▸ **Übungstext**
****************************************
Schützt die Impfung vor jeder Grippe-Infektion?

Nein, aber sie kann das Ansteckungsrisiko um zumindest 50 bis 80 Prozent senken. „Aber auch Patienten, die erkranken, profitieren, weil sich ihr Risiko für Komplikationen wie eine Lungenentzündung verringert“, sagt die Virologin Monika Redlberger-Fritz von der MedUni Wien.

Ist man heuer vor einer Infektion geschützt, wenn man im Vorjahr an Influenza erkrankt ist?

Eine Garantie gibt es nicht, auch wenn man sich mit demselben Subtyp – also etwa A/H1N1 oder A/H2N3 – wie im Vorjahr infiziert: Das genetische Profil der Influenza-Viren ändert sich von Jahr zu Jahr – „deshalb muss man sich ja auch jedes Jahr frisch impfen lassen“, sagt Redlberger-Fritz. Allerdings besteht nach einer durchgemachten Infektion eine Chance auf eine „Kreuzprotektivität“, also zumindest einen teilweisen Schutz auch gegen genetisch veränderte Virenstämme. Kein Schutz gibt es hingegen dann, wenn man sich im Vorjahr mit A/H1N1, heuer aber mit A/H2N3 infiziert hat.

Was bringt ein gesunder Lebenswandel wirklich?

Zumindest für Erkältungen wurde gezeigt: Wer weniger als sieben Stunden schläft, hat ein drei Mal höheres Risiko, eine Erkältung zu bekommen als Länger-Schläfer. Gleichzeitig sinkt bei gut Trainierten das Risiko für Erkältungen deutlich. Auch regelmäßige Wechselduschen und Saunabesuche können helfen, die Abwehrkraft des Körpers zu stärken.
****************************************
Quelldatensätze:
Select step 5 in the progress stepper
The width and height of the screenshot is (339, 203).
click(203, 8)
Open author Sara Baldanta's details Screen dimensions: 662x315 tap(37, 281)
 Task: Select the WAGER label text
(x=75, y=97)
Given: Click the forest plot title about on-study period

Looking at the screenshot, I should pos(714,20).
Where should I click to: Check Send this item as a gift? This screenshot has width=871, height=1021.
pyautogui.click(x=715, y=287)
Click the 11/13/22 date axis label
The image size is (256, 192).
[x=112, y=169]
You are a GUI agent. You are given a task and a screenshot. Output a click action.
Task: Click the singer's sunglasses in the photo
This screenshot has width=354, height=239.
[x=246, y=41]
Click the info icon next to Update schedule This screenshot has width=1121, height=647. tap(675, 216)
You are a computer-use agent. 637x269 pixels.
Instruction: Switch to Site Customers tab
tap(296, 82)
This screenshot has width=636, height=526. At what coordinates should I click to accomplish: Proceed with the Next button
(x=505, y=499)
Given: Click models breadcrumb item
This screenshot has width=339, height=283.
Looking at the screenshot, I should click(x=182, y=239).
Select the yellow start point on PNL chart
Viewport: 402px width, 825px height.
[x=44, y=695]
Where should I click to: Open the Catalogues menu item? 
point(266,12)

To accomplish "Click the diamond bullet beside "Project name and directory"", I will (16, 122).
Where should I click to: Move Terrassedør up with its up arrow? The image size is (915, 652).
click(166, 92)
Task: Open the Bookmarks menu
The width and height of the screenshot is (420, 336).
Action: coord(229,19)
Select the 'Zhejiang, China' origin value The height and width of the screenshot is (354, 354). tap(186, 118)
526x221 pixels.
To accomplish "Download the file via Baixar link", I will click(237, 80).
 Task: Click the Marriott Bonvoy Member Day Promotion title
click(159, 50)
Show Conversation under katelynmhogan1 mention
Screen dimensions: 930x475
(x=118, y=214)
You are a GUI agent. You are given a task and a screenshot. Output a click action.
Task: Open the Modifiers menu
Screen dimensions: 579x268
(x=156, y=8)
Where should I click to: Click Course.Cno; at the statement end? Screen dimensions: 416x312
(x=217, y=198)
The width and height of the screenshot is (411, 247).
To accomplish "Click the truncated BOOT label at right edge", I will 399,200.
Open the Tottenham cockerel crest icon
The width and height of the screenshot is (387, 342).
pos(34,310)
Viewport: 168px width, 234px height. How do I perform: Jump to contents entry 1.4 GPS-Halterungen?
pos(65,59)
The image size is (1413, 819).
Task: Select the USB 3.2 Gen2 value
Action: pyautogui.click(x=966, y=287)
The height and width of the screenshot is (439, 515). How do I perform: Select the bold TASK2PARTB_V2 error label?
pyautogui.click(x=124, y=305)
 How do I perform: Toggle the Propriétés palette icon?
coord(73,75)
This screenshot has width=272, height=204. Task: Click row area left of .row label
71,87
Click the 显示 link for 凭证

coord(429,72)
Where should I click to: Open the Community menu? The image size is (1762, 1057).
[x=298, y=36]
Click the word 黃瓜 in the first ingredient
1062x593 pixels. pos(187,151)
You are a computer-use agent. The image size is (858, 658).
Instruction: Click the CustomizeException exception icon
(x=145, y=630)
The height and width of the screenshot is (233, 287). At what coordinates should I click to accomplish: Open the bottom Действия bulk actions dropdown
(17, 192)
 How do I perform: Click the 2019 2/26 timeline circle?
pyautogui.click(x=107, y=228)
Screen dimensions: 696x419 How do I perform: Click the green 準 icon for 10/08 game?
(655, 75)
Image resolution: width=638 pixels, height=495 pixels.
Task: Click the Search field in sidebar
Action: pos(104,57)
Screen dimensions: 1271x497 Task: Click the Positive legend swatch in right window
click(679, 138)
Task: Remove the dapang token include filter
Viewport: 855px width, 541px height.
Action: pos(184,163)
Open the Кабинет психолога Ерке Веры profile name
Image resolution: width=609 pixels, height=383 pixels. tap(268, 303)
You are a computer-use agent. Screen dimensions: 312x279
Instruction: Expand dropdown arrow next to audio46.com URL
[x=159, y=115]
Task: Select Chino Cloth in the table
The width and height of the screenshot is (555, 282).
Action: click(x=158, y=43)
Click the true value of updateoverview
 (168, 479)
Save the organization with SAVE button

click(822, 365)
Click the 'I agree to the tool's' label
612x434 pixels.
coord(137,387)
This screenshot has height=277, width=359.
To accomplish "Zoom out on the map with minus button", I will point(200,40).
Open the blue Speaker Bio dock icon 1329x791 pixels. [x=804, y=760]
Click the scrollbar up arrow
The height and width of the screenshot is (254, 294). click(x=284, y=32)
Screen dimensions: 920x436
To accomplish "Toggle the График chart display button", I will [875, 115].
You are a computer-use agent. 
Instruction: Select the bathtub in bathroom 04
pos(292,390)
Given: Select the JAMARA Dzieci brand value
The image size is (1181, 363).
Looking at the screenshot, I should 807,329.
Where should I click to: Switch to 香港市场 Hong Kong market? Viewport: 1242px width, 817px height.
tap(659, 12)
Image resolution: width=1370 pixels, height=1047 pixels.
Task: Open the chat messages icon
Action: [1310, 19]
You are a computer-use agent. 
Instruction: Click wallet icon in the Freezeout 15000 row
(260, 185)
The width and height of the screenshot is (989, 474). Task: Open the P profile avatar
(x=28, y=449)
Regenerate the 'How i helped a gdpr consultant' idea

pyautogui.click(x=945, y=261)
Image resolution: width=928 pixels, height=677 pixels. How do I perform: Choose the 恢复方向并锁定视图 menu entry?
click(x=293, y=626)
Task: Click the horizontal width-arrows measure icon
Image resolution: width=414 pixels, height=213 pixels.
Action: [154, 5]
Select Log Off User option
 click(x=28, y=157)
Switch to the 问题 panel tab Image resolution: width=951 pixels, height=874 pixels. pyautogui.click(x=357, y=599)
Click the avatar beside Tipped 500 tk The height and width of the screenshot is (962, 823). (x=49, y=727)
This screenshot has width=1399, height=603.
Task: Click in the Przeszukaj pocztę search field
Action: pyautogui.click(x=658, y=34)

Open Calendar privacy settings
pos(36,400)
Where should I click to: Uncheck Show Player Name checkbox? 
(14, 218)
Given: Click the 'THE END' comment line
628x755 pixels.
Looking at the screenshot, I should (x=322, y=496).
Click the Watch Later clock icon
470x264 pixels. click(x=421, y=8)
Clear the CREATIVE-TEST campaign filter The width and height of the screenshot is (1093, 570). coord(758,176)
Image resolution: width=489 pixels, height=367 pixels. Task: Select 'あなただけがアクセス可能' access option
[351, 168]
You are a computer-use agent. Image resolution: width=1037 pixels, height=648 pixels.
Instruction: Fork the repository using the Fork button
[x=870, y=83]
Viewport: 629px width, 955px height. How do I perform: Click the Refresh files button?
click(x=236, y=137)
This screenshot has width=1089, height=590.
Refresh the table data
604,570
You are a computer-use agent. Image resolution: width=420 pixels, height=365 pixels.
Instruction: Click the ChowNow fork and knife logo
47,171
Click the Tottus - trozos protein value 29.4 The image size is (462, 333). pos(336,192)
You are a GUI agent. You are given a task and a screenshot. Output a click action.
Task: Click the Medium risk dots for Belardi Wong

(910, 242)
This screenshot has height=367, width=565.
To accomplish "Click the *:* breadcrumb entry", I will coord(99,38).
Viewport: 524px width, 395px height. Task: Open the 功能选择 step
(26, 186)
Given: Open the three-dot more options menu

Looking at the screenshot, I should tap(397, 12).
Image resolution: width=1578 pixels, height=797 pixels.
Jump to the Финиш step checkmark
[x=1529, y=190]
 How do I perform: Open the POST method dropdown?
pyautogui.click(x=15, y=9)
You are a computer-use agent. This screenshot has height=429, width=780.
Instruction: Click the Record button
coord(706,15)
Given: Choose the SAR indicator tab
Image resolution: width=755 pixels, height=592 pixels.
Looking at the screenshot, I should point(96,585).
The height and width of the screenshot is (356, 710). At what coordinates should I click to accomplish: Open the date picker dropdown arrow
****************************************
▸ **Arbeitsauftrag**
Stimmen die folgenden Aussagen mit dem Übungstext überein? Antworte jeweils mit Ja oder Nein und belege dies mit den entscheidenden Worten aus dem Übungstext als wörtliches Zitat.
1. Die Impfung kann das Ansteckungsrisiko um mindestens 50 bis 80 Prozent senken.
2. Wer im Vorjahr an Influenza erkrankt ist, ist heuer sicher vor einer Infektion geschützt.
3. Wer weniger als sieben Stunden schläft, hat ein dreimal höheres Risiko, sich zu erkälten.

▸ **Schriftliche Antwort**
1. Ja: „sie kann das Ansteckungsrisiko um zumindest 50 bis 80 Prozent senken“
2. Nein: „Eine Garantie gibt es nicht“
3. Ja: „Wer weniger als sieben Stunden schläft, hat ein drei Mal höheres Risiko, eine Erkältung zu bekommen“